- [ACTIVITY] Please print exactly the lines from the one containing "Given: Click the Mail app icon" through the last line of the records, and only those. Leave out any pictures.

RAW DATA section start

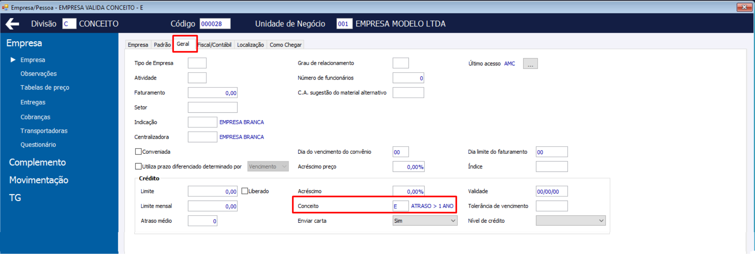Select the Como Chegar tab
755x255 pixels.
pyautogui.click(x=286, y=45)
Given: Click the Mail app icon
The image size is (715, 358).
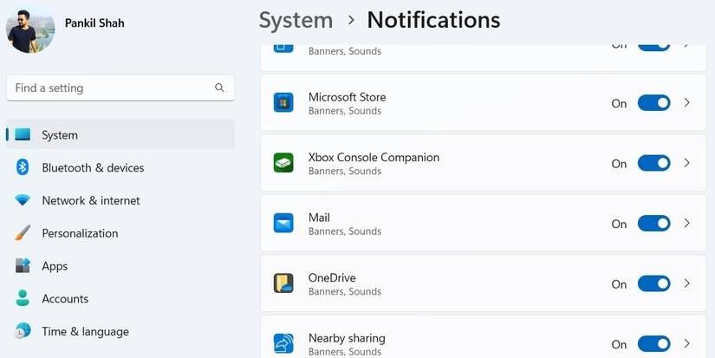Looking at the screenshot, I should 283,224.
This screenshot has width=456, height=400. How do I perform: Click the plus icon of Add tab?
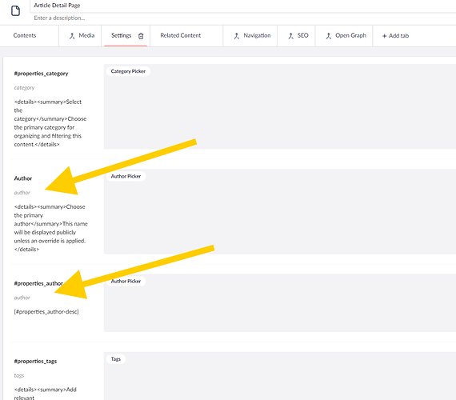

RAW DATA section end

- [EXERCISE ANSWER]
Given: Click the Mail app icon
The image size is (715, 358).
Looking at the screenshot, I should 283,224.
This screenshot has width=456, height=400. How do I perform: Click the plus icon of Add tab?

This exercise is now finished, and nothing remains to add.